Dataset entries
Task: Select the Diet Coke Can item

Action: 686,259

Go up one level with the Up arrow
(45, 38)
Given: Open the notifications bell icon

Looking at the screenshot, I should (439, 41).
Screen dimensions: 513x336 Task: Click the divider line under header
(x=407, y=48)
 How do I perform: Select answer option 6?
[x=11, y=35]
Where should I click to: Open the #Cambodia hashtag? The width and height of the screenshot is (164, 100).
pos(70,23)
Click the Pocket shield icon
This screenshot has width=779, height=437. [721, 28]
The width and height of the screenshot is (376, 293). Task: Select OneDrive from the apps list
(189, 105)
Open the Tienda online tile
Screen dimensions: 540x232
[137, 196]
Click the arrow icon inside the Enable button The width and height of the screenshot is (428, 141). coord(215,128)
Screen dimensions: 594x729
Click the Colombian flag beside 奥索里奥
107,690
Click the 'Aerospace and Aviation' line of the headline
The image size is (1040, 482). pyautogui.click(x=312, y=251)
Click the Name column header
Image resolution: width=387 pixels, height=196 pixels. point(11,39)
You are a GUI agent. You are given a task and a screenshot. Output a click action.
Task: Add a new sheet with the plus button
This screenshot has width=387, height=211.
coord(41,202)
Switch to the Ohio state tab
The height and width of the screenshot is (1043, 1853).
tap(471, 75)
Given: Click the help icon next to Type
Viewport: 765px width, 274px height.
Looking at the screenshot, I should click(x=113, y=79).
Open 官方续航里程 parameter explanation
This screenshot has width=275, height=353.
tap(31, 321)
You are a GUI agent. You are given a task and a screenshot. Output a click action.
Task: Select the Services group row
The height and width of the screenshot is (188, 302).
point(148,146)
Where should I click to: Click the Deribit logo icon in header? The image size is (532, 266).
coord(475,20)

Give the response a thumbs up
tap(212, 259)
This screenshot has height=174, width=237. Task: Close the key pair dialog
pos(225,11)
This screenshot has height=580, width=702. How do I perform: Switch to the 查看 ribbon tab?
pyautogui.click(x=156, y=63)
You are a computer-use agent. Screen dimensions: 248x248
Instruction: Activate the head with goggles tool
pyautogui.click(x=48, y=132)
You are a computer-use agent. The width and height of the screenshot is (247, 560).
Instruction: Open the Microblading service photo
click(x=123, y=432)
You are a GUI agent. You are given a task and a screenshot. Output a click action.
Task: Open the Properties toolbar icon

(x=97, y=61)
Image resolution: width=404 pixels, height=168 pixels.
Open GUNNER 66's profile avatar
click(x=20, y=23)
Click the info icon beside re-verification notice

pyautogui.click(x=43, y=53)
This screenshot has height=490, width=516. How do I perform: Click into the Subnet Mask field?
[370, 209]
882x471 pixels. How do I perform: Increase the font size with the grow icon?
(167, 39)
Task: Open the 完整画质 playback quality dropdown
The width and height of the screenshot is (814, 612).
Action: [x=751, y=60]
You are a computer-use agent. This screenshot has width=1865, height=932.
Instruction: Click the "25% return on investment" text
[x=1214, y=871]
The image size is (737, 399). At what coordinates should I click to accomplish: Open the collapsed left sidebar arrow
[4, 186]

**Work task:**
Copy out the records once more. Match them exactly.

**Solution for this task:**
Task: Select the Diet Coke Can item

Action: 686,259

Go up one level with the Up arrow
(45, 38)
Given: Open the notifications bell icon

Looking at the screenshot, I should (439, 41).
Screen dimensions: 513x336 Task: Click the divider line under header
(x=407, y=48)
 How do I perform: Select answer option 6?
[x=11, y=35]
Where should I click to: Open the #Cambodia hashtag? The width and height of the screenshot is (164, 100).
pos(70,23)
Click the Pocket shield icon
This screenshot has width=779, height=437. [721, 28]
The width and height of the screenshot is (376, 293). Task: Select OneDrive from the apps list
(189, 105)
Open the Tienda online tile
Screen dimensions: 540x232
[137, 196]
Click the arrow icon inside the Enable button The width and height of the screenshot is (428, 141). coord(215,128)
Screen dimensions: 594x729
Click the Colombian flag beside 奥索里奥
107,690
Click the 'Aerospace and Aviation' line of the headline
The image size is (1040, 482). pyautogui.click(x=312, y=251)
Click the Name column header
Image resolution: width=387 pixels, height=196 pixels. point(11,39)
You are a GUI agent. You are given a task and a screenshot. Output a click action.
Task: Add a new sheet with the plus button
This screenshot has width=387, height=211.
coord(41,202)
Switch to the Ohio state tab
The height and width of the screenshot is (1043, 1853).
tap(471, 75)
Given: Click the help icon next to Type
Viewport: 765px width, 274px height.
Looking at the screenshot, I should click(x=113, y=79).
Open 官方续航里程 parameter explanation
This screenshot has width=275, height=353.
tap(31, 321)
You are a GUI agent. You are given a task and a screenshot. Output a click action.
Task: Select the Services group row
The height and width of the screenshot is (188, 302).
point(148,146)
Where should I click to: Click the Deribit logo icon in header? The image size is (532, 266).
coord(475,20)

Give the response a thumbs up
tap(212, 259)
This screenshot has height=174, width=237. Task: Close the key pair dialog
pos(225,11)
This screenshot has height=580, width=702. How do I perform: Switch to the 查看 ribbon tab?
pyautogui.click(x=156, y=63)
You are a computer-use agent. Screen dimensions: 248x248
Instruction: Activate the head with goggles tool
pyautogui.click(x=48, y=132)
You are a computer-use agent. The width and height of the screenshot is (247, 560).
Instruction: Open the Microblading service photo
click(x=123, y=432)
You are a GUI agent. You are given a task and a screenshot. Output a click action.
Task: Open the Properties toolbar icon

(x=97, y=61)
Image resolution: width=404 pixels, height=168 pixels.
Open GUNNER 66's profile avatar
click(x=20, y=23)
Click the info icon beside re-verification notice

pyautogui.click(x=43, y=53)
This screenshot has height=490, width=516. How do I perform: Click into the Subnet Mask field?
[370, 209]
882x471 pixels. How do I perform: Increase the font size with the grow icon?
(167, 39)
Task: Open the 完整画质 playback quality dropdown
The width and height of the screenshot is (814, 612).
Action: [x=751, y=60]
You are a computer-use agent. This screenshot has width=1865, height=932.
Instruction: Click the "25% return on investment" text
[x=1214, y=871]
The image size is (737, 399). At what coordinates should I click to accomplish: Open the collapsed left sidebar arrow
[4, 186]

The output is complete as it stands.